Disagreeing on Chicago’s School Funding Inequities

June 20, 2006 1 min read

To the Editor:

The Chicago Region PTA takes issue with comments by Harvey Grossman, the legal director of the American Civil Liberties Union of Illinois, regarding his arguments before the federal court considering a consent decree on desegregation in Chicago (“End Near for Chicago Desegregation Decree,” May 17, 2006).

He is quoted in your article as saying in an interview that “generally the schools in white neighborhoods are better equipped” and given more money by PTAs and other private sources than schools in predominantly minority areas of the city. It is our understanding that this statement was meant to show disagreement with the Chicago public school system’s placement of minority students for the purpose of desegregation.

While PTAs do engage in fund raising, it is important to note that there are other parent-teacher groups that were formerly PTAs that now have become PTOs, or parent-teacher organizations, with the approval of their members and encouragement from education personnel. This change allows them to retain membership dues within a school, rather than be affiliated with a state and national organization.

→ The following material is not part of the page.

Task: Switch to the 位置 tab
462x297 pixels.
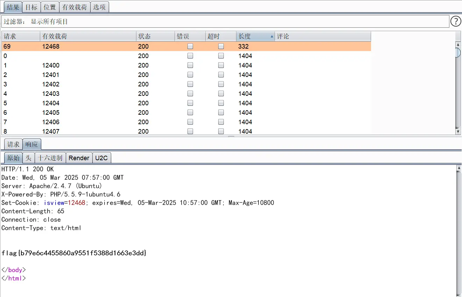Action: click(50, 7)
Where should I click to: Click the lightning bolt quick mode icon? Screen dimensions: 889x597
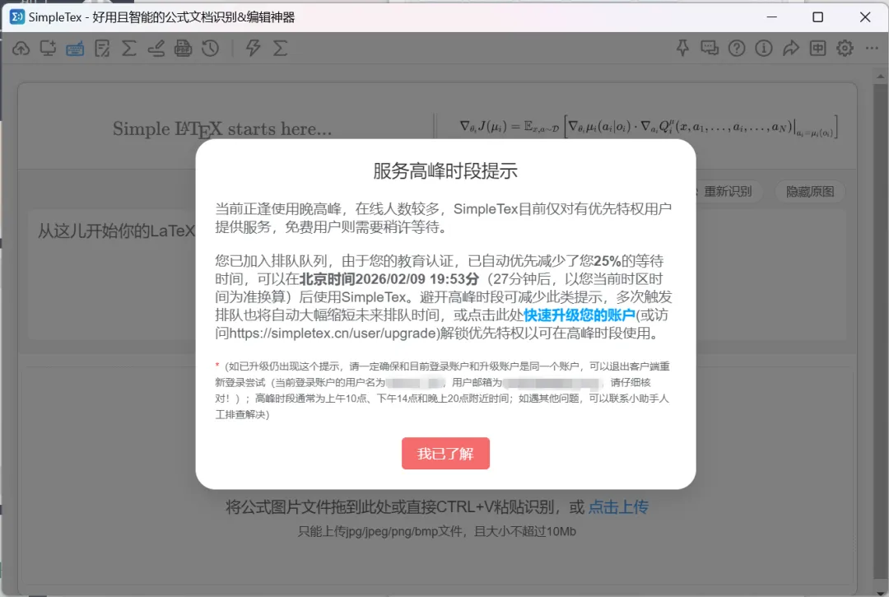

We believe such fund raising from private sources is not at this time a serious deterrent to the educational achievement of minority students. The few white neighborhoods that are “better equipped,” in Mr. Grossman’s estimation, do not suffice to overcome the inadequacy of funding in the public schools.

The Chicago Region PTA has supported desegregation, and participated in the 1980 efforts to arrive at a desegregation plan. It appears that the ACLU of Illinois, continuing in its efforts to desegregate when white students make up only 9 percent of the student population, would be willing to require the Chicago public school system to allocate funds for a legal means to do so, rather than for educational purposes.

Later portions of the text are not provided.